## AIM
Retype the following material word for word, everything from the start of the material down to the line containing "Action: click(629, 384)", both ends included.

◆ ◆ ◆

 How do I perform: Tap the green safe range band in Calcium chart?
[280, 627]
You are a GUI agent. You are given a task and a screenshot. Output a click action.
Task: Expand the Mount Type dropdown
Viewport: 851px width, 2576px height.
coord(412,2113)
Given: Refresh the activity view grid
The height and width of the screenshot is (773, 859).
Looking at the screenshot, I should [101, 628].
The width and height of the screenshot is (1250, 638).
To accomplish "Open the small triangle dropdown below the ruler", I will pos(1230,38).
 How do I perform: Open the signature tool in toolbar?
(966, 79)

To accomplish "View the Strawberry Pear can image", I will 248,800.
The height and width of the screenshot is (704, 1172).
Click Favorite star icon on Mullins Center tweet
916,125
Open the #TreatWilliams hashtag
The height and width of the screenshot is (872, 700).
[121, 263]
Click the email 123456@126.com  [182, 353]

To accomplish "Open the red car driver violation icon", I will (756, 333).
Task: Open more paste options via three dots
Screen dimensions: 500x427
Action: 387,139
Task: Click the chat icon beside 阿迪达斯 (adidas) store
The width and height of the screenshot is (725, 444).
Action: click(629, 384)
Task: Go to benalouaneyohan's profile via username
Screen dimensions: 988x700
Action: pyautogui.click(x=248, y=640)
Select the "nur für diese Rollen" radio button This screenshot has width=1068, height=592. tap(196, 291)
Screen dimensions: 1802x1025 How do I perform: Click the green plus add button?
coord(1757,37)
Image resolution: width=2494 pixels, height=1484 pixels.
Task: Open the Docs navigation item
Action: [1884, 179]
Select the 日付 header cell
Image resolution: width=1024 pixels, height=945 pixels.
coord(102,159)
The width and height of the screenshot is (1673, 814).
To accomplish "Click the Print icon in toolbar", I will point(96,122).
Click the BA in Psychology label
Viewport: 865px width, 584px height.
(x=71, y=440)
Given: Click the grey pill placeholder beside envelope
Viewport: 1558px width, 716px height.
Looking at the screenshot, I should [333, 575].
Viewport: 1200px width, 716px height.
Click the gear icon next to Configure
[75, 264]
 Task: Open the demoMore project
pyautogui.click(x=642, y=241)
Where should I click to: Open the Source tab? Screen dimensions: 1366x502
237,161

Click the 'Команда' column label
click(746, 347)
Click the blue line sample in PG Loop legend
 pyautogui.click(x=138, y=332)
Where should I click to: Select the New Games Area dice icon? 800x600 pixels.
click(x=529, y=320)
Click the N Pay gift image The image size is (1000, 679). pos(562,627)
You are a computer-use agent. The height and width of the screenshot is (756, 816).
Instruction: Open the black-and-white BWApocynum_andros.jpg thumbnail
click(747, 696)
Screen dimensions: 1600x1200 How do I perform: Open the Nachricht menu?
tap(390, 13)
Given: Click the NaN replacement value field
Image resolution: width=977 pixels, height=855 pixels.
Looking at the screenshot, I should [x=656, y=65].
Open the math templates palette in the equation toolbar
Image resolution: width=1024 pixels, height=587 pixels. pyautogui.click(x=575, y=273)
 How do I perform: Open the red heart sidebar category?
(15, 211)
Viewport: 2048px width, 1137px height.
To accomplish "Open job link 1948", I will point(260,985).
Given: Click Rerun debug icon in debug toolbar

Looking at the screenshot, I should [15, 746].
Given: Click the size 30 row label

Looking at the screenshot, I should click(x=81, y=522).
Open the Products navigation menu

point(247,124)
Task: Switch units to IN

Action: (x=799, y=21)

◆ ◆ ◆

## CORRECT OUTPUT
 How do I perform: Tap the green safe range band in Calcium chart?
[280, 627]
You are a GUI agent. You are given a task and a screenshot. Output a click action.
Task: Expand the Mount Type dropdown
Viewport: 851px width, 2576px height.
coord(412,2113)
Given: Refresh the activity view grid
The height and width of the screenshot is (773, 859).
Looking at the screenshot, I should [101, 628].
The width and height of the screenshot is (1250, 638).
To accomplish "Open the small triangle dropdown below the ruler", I will pos(1230,38).
 How do I perform: Open the signature tool in toolbar?
(966, 79)

To accomplish "View the Strawberry Pear can image", I will 248,800.
The height and width of the screenshot is (704, 1172).
Click Favorite star icon on Mullins Center tweet
916,125
Open the #TreatWilliams hashtag
The height and width of the screenshot is (872, 700).
[121, 263]
Click the email 123456@126.com  [182, 353]

To accomplish "Open the red car driver violation icon", I will (756, 333).
Task: Open more paste options via three dots
Screen dimensions: 500x427
Action: 387,139
Task: Click the chat icon beside 阿迪达斯 (adidas) store
The width and height of the screenshot is (725, 444).
Action: click(629, 384)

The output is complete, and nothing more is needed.